On Building Accountability

Jeffrey and I recently led a leadership training session for a state agency.  During that session, one of the questions participants wanted to address was “How do we get greater accountability from people.”  The answer, you build it through the combined use of performance and closure conversations.

Accountability is not a personal characteristic; it is a characteristic of the working relationship between people.  It is not whether Janet, or Frank, or Evan are accountable people, but whether the working relationship they have with clients, co-workers, and bosses are ones that are built on accountability.

When we consider accountability as an attribute of our relationship with other people, it makes it easier to build accountability into that relationship through the conversations we have.  Performance conversations, in which requests and promises are made, establish agreements between people.  When I promise to post an article of yours on a web site, we have an agreement.  And, if I fail to perform, we have a broken agreement between us.

By having a closure conversation, in which the broken agreement is acknowledged and amended, we are holding each other to account for the status of our agreements.  Naturally, I am the one who has to account for the failure to perform, but that you had the conversation with me makes it evident agreements are important and will be accounted for.

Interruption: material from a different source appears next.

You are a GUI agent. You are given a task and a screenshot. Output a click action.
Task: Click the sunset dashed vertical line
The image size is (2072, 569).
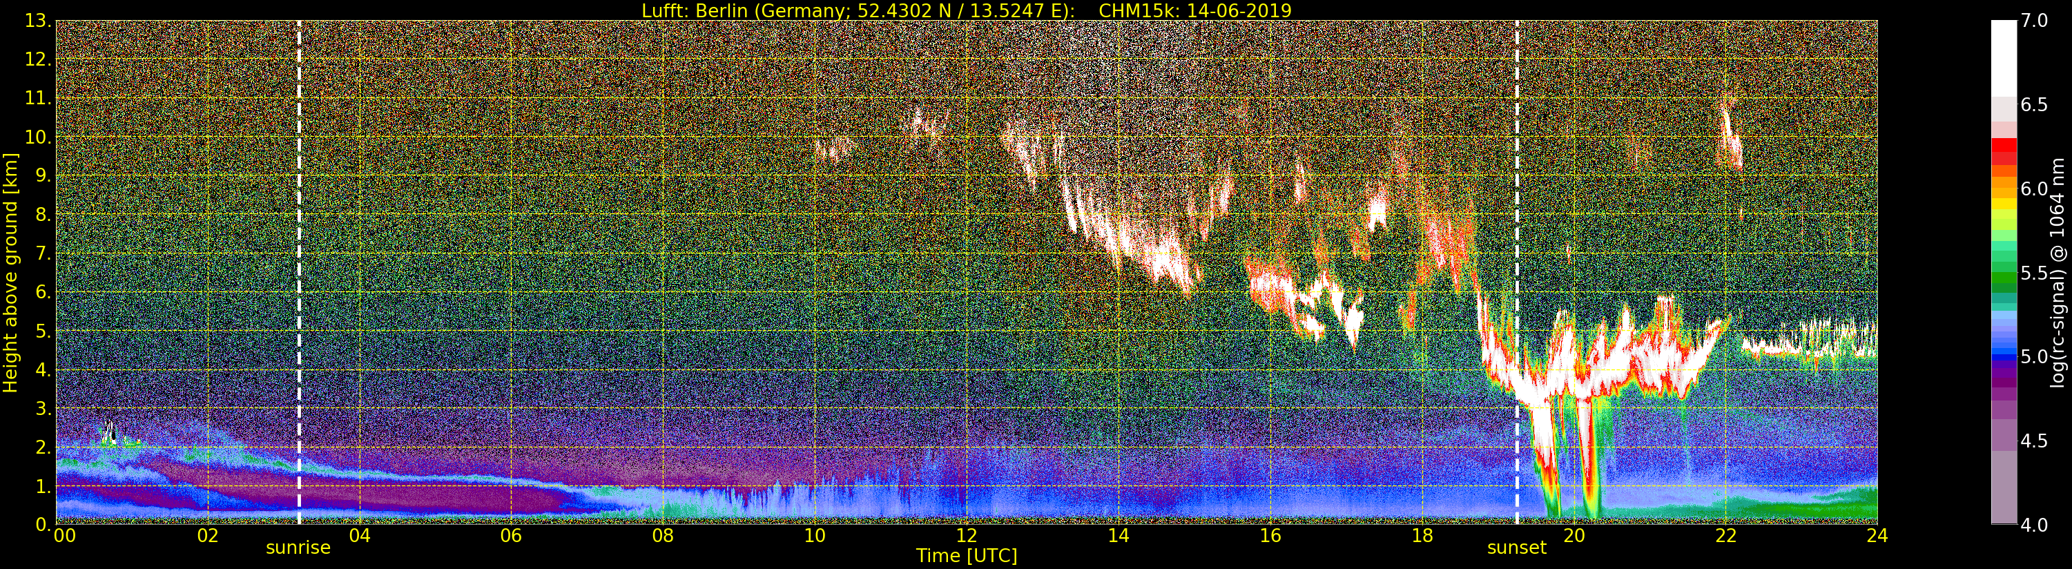[1517, 272]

It is the combination of performance and closure conversations that builds accountability in a relationship.

1 reply
  1. Will Hoffman says:

    – Language is central to being social. “We build networks of people with whom we participate in conversations.” These are not one-way messages like “take out the trash” or “do this task,” but rather two-way conversations in which two or more individuals share their background concerns, negotiate agreements for taking action together, and continuously develop a shared assessment of how the work and their relationship is progressing. These are the kind of principles we should be mindful of as we design modern work management systems.